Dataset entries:
▶

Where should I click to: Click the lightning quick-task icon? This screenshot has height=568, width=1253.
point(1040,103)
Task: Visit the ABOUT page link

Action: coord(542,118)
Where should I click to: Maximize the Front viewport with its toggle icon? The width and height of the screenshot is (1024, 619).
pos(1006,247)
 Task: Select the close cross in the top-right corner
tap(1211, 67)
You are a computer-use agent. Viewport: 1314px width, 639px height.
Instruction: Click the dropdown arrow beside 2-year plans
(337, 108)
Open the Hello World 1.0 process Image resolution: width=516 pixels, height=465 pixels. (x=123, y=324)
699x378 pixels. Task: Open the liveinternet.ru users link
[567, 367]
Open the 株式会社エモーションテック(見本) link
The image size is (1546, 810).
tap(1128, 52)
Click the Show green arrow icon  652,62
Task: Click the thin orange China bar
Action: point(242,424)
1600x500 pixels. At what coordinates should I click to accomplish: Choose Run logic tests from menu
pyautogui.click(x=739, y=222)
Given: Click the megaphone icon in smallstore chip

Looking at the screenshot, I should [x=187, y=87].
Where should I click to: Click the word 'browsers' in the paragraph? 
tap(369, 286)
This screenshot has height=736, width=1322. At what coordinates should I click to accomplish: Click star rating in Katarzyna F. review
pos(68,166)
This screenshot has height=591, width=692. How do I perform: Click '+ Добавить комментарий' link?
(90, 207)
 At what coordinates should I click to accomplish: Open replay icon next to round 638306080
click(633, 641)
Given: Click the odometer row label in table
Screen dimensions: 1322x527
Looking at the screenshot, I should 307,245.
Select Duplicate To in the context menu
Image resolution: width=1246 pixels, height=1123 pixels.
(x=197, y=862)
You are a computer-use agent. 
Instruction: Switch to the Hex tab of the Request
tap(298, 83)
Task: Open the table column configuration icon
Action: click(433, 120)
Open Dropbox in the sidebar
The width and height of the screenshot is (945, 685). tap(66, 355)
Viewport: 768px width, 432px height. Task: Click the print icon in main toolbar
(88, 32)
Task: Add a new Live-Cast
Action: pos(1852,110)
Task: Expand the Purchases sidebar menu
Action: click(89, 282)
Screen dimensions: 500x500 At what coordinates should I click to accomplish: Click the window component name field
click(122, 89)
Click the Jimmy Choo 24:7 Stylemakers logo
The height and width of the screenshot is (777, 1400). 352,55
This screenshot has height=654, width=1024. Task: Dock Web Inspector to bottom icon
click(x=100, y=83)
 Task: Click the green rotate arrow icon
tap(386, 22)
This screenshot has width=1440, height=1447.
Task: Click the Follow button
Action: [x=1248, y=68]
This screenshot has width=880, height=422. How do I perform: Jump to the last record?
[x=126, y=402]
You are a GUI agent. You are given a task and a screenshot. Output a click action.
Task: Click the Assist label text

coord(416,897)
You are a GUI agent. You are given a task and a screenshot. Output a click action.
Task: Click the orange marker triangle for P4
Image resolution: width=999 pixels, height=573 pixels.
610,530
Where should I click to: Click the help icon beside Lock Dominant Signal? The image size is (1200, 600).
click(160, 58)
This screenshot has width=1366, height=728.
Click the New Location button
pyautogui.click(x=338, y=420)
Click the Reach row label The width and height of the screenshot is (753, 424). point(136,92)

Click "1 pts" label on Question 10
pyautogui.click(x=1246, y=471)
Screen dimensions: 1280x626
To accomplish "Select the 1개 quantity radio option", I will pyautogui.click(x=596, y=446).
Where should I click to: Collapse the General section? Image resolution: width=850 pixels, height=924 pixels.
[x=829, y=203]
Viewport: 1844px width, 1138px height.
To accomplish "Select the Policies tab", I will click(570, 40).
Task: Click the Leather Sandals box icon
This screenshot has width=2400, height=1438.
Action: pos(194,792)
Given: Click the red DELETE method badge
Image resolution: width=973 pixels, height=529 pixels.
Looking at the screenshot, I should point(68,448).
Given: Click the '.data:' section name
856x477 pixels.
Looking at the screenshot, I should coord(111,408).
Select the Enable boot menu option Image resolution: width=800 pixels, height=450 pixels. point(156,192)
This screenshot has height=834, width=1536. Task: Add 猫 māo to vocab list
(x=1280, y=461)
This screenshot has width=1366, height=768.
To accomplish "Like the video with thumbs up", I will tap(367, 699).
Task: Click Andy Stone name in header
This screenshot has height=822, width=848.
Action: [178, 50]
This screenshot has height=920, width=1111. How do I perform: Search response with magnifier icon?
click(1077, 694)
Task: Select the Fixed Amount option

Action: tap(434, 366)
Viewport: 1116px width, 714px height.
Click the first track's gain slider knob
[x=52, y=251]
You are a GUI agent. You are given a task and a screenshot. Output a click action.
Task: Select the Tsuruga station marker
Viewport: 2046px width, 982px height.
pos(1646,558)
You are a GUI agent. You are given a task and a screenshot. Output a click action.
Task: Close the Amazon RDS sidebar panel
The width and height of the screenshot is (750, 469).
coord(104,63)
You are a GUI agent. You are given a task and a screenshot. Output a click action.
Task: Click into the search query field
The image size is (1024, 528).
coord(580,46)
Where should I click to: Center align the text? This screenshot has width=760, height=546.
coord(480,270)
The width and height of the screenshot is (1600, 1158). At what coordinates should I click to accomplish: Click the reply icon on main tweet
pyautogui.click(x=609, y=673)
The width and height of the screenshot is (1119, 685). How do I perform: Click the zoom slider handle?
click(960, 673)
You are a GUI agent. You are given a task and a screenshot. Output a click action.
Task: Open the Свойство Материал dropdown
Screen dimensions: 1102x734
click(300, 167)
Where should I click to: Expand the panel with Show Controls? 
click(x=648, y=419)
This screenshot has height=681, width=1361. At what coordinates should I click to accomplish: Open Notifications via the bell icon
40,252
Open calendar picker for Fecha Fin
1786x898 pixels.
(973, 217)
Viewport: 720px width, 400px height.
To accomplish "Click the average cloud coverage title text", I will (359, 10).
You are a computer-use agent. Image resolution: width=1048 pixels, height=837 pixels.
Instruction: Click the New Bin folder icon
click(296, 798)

◀

▶ _Work to be completed_:
Would you please print every record exactly as written?

▶ _Expected answer_:
Where should I click to: Click the lightning quick-task icon? This screenshot has height=568, width=1253.
point(1040,103)
Task: Visit the ABOUT page link

Action: coord(542,118)
Where should I click to: Maximize the Front viewport with its toggle icon? The width and height of the screenshot is (1024, 619).
pos(1006,247)
 Task: Select the close cross in the top-right corner
tap(1211, 67)
You are a computer-use agent. Viewport: 1314px width, 639px height.
Instruction: Click the dropdown arrow beside 2-year plans
(337, 108)
Open the Hello World 1.0 process Image resolution: width=516 pixels, height=465 pixels. (x=123, y=324)
699x378 pixels. Task: Open the liveinternet.ru users link
[567, 367]
Open the 株式会社エモーションテック(見本) link
The image size is (1546, 810).
tap(1128, 52)
Click the Show green arrow icon  652,62
Task: Click the thin orange China bar
Action: point(242,424)
1600x500 pixels. At what coordinates should I click to accomplish: Choose Run logic tests from menu
pyautogui.click(x=739, y=222)
Given: Click the megaphone icon in smallstore chip

Looking at the screenshot, I should [x=187, y=87].
Where should I click to: Click the word 'browsers' in the paragraph? 
tap(369, 286)
This screenshot has height=736, width=1322. At what coordinates should I click to accomplish: Click star rating in Katarzyna F. review
pos(68,166)
This screenshot has height=591, width=692. How do I perform: Click '+ Добавить комментарий' link?
(90, 207)
 At what coordinates should I click to accomplish: Open replay icon next to round 638306080
click(633, 641)
Given: Click the odometer row label in table
Screen dimensions: 1322x527
Looking at the screenshot, I should 307,245.
Select Duplicate To in the context menu
Image resolution: width=1246 pixels, height=1123 pixels.
(x=197, y=862)
You are a computer-use agent. 
Instruction: Switch to the Hex tab of the Request
tap(298, 83)
Task: Open the table column configuration icon
Action: click(433, 120)
Open Dropbox in the sidebar
The width and height of the screenshot is (945, 685). tap(66, 355)
Viewport: 768px width, 432px height. Task: Click the print icon in main toolbar
(88, 32)
Task: Add a new Live-Cast
Action: pos(1852,110)
Task: Expand the Purchases sidebar menu
Action: click(89, 282)
Screen dimensions: 500x500 At what coordinates should I click to accomplish: Click the window component name field
click(122, 89)
Click the Jimmy Choo 24:7 Stylemakers logo
The height and width of the screenshot is (777, 1400). 352,55
This screenshot has height=654, width=1024. Task: Dock Web Inspector to bottom icon
click(x=100, y=83)
 Task: Click the green rotate arrow icon
tap(386, 22)
This screenshot has width=1440, height=1447.
Task: Click the Follow button
Action: [x=1248, y=68]
This screenshot has width=880, height=422. How do I perform: Jump to the last record?
[x=126, y=402]
You are a GUI agent. You are given a task and a screenshot. Output a click action.
Task: Click the Assist label text

coord(416,897)
You are a GUI agent. You are given a task and a screenshot. Output a click action.
Task: Click the orange marker triangle for P4
Image resolution: width=999 pixels, height=573 pixels.
610,530
Where should I click to: Click the help icon beside Lock Dominant Signal? The image size is (1200, 600).
click(160, 58)
This screenshot has width=1366, height=728.
Click the New Location button
pyautogui.click(x=338, y=420)
Click the Reach row label The width and height of the screenshot is (753, 424). point(136,92)

Click "1 pts" label on Question 10
pyautogui.click(x=1246, y=471)
Screen dimensions: 1280x626
To accomplish "Select the 1개 quantity radio option", I will pyautogui.click(x=596, y=446).
Where should I click to: Collapse the General section? Image resolution: width=850 pixels, height=924 pixels.
[x=829, y=203]
Viewport: 1844px width, 1138px height.
To accomplish "Select the Policies tab", I will click(570, 40).
Task: Click the Leather Sandals box icon
This screenshot has width=2400, height=1438.
Action: pos(194,792)
Given: Click the red DELETE method badge
Image resolution: width=973 pixels, height=529 pixels.
Looking at the screenshot, I should point(68,448).
Given: Click the '.data:' section name
856x477 pixels.
Looking at the screenshot, I should coord(111,408).
Select the Enable boot menu option Image resolution: width=800 pixels, height=450 pixels. point(156,192)
This screenshot has height=834, width=1536. Task: Add 猫 māo to vocab list
(x=1280, y=461)
This screenshot has width=1366, height=768.
To accomplish "Like the video with thumbs up", I will tap(367, 699).
Task: Click Andy Stone name in header
This screenshot has height=822, width=848.
Action: [178, 50]
This screenshot has height=920, width=1111. How do I perform: Search response with magnifier icon?
click(1077, 694)
Task: Select the Fixed Amount option

Action: tap(434, 366)
Viewport: 1116px width, 714px height.
Click the first track's gain slider knob
[x=52, y=251]
You are a GUI agent. You are given a task and a screenshot. Output a click action.
Task: Select the Tsuruga station marker
Viewport: 2046px width, 982px height.
pos(1646,558)
You are a GUI agent. You are given a task and a screenshot. Output a click action.
Task: Close the Amazon RDS sidebar panel
The width and height of the screenshot is (750, 469).
coord(104,63)
You are a GUI agent. You are given a task and a screenshot. Output a click action.
Task: Click into the search query field
The image size is (1024, 528).
coord(580,46)
Where should I click to: Center align the text? This screenshot has width=760, height=546.
coord(480,270)
The width and height of the screenshot is (1600, 1158). At what coordinates should I click to accomplish: Click the reply icon on main tweet
pyautogui.click(x=609, y=673)
The width and height of the screenshot is (1119, 685). How do I perform: Click the zoom slider handle?
click(960, 673)
You are a GUI agent. You are given a task and a screenshot. Output a click action.
Task: Open the Свойство Материал dropdown
Screen dimensions: 1102x734
click(300, 167)
Where should I click to: Expand the panel with Show Controls? 
click(x=648, y=419)
This screenshot has height=681, width=1361. At what coordinates should I click to accomplish: Open Notifications via the bell icon
40,252
Open calendar picker for Fecha Fin
1786x898 pixels.
(973, 217)
Viewport: 720px width, 400px height.
To accomplish "Click the average cloud coverage title text", I will (359, 10).
You are a computer-use agent. Image resolution: width=1048 pixels, height=837 pixels.
Instruction: Click the New Bin folder icon
click(296, 798)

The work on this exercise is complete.